EFE/Miguel Gutiérrez
EFE/Miguel Gutiérrez

Moeda venezuelana perde mais de 50% do valor no mercado paralelo após posse de Maduro

Economistas atribuem desvalorização ao efeito da hiperinflação e às incertezas políticas que cercam o novo mandato do presidente da Venezuela

Redação, O Estado de S.Paulo

11 de janeiro de 2019 | 12h02

CARACAS - O bolívar soberano perdeu mais de 50% do seu valor nos últimos dias em relação ao dólar no mercado paralelo na Venezuela,  em meio ao nervosismo com a posse do segundo mandato do presidente Nicolás Maduro, dizem economistas críticos do governo chavista.

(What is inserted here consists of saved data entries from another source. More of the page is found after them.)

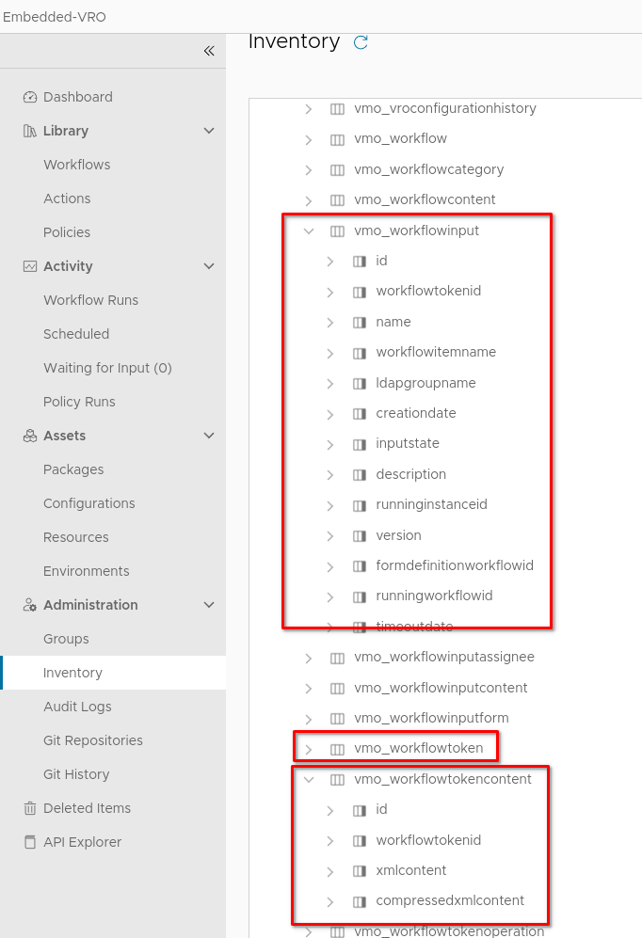This screenshot has height=938, width=642.
Task: Click the Dashboard gauge icon
Action: pos(29,97)
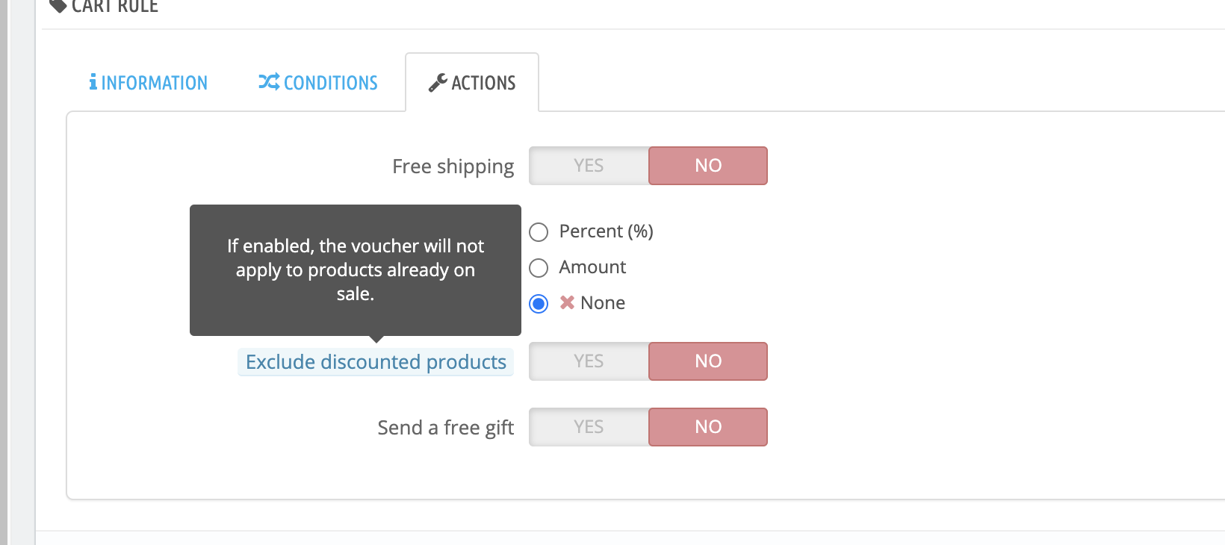
Task: Set Free shipping to NO
Action: click(x=708, y=166)
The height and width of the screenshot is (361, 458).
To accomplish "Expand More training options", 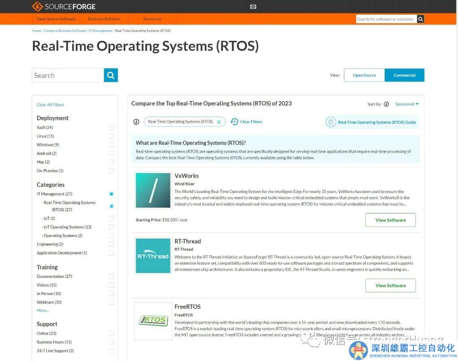I will (x=43, y=311).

Na terça-feira, um dólar valia 950 bolívares. Na quinta-feira, esse valor subiu para 2 mil bolívares. No dia da posse o dólar subiu 25%, segundo operadores do mercado paralelo. 

"O aumento da tensão política interna e um maior isolamento internacional do governo podem ser fatores", disse o economista Henkel García ao portal Infobae

Para Asdrúbal Oliveros, da consultoria Ecoanalítica a baixa oferta de dólares em uma situação de hiperinflação é o principal motivo. A taxa oficial, controlada pelo governo, éstá situada perto de 795 bolívares. 

As reservas de dólar do país estão em baixa e a produção de dólares caiu quase à metade nos últimos anos. Aliados às sanções que dificultam a chegada de recursos aos cofres chavistas, esses fatores contribuíram para a alta da moeda americana. Outra razão para a alta é a impressão de dinheiro sem lastro para financiar a dívida pública, que agrava a inflação. 

Em agosto do ano passado, após anos de resistência,  Maduro cortou cinco zeros da moeda e desvalorizou o câmbio oficial em 96%, mas isso foi insuficiente para controlar a inflação. Na época, o dólar era cotado a 60 bolívares.